→ **Work task 1**: In the Wave to Earth article, what single did the band debut with, and on what date?
→ **Work task 2**: Copy word for word the passage of the Wave to Earth article that begins at the words "Background information" and stops after "0.03 in 2024.".

Background information
- Origin: Seoul, South Korea
- Genres: Indie rock
- Years active: 2019–present
- Label: WAVY
- Members: Daniel Kim; Dong Q; John Cha;

= Wave to Earth =

South Korean indie rock band

Wave to Earth (stylized in all lowercase) is a South Korean indie rock band that consists of lead vocalist and guitarist Daniel Kim, drummer Dong Q, and bassist John Cha. Since their formation in 2019, they have released one studio album, 0.1 Flaws and All. in 2023 and their third extended play Play with Earth! 0.03 in 2024.

== History ==
Wave to Earth was formed when Daniel Kim and Dong Q were in middle school. They said they formed a band with the ambition of "showing music that makes a new wave." They debuted with the single "Wave" on August 23, 2019, with a new member John Cha. While the three of them are the official members, other regular partners of the band include member Jeon Min (saxophone), and Hong Seungki, in charge of the band's artwork. The band's unique sound, blending soft indie rock with jazz influences, has garnered an international fanbase, particularly through streaming platforms, marking them as a standout in South Korea's indie scene. They released two EPs in January 2020: Wave 0.01 and Summer flows 0.02. They signed with WAVY, the label where Colde is the owner, in 2021. They had a live performance with La Poem on Naver Onstage. In 2023, they released their first studio album, 0.1 Flaws and All. Following the release of 0.1 Flaws and All., the band released a documentary on the process of creating their new album on their YouTube channel. The band did a studio lock-in and completely lived with each other while creating the album, having fun during the day and working through the night. Daniel describes the memories as fun, fulfilling and challenging. Daniel Kim described the album's A-side as centered on love and happiness, not romantic love, but affection for his band-mates, friends, and family, and an appreciation of the time spent with them. The B side takes a darker twist on love, taking on themes of heartbreak and desire. They were included in the lineup of South Korean rock festivals, including the Seoul Jazz Festival and Pentaport Rock Festival, and The Other Festival in Indonesia.

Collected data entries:
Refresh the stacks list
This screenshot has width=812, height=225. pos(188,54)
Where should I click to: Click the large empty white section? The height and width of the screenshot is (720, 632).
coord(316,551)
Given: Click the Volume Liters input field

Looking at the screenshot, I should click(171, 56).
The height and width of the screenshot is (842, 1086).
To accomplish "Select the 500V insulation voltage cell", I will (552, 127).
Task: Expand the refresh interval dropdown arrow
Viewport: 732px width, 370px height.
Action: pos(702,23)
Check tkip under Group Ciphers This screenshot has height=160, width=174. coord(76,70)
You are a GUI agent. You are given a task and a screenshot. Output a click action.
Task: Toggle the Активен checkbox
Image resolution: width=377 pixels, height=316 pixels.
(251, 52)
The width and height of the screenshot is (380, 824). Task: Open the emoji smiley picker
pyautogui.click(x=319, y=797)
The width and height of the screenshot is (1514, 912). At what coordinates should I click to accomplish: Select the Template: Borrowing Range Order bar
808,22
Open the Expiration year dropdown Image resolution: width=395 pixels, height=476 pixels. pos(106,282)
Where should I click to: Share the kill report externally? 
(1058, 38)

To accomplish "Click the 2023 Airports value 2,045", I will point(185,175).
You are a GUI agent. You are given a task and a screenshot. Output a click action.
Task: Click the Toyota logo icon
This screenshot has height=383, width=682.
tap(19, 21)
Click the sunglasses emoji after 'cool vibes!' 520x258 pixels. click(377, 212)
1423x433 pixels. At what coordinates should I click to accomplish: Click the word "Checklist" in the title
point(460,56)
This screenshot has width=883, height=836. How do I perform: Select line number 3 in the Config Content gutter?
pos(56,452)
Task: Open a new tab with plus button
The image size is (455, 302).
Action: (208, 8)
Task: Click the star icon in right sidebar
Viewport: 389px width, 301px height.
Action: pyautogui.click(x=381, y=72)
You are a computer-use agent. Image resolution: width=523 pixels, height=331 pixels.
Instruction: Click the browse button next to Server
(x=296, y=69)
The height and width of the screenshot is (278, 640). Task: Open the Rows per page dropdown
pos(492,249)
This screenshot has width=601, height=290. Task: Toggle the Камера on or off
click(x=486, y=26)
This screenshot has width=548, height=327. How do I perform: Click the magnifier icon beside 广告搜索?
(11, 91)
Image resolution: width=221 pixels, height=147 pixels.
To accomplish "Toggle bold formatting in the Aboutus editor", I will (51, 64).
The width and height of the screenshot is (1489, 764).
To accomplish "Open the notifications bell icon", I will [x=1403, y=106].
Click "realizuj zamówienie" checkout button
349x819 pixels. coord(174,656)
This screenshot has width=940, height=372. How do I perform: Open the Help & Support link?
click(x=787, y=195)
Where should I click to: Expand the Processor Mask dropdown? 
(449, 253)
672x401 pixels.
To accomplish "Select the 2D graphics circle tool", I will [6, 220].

→ **Task output 1**: They debuted with the single "Wave" on August 23, 2019.

→ **Task output 2**:
Background information
- Origin: Seoul, South Korea
- Genres: Indie rock
- Years active: 2019–present
- Label: WAVY
- Members: Daniel Kim; Dong Q; John Cha;

= Wave to Earth =

South Korean indie rock band

Wave to Earth (stylized in all lowercase) is a South Korean indie rock band that consists of lead vocalist and guitarist Daniel Kim, drummer Dong Q, and bassist John Cha. Since their formation in 2019, they have released one studio album, 0.1 Flaws and All. in 2023 and their third extended play Play with Earth! 0.03 in 2024.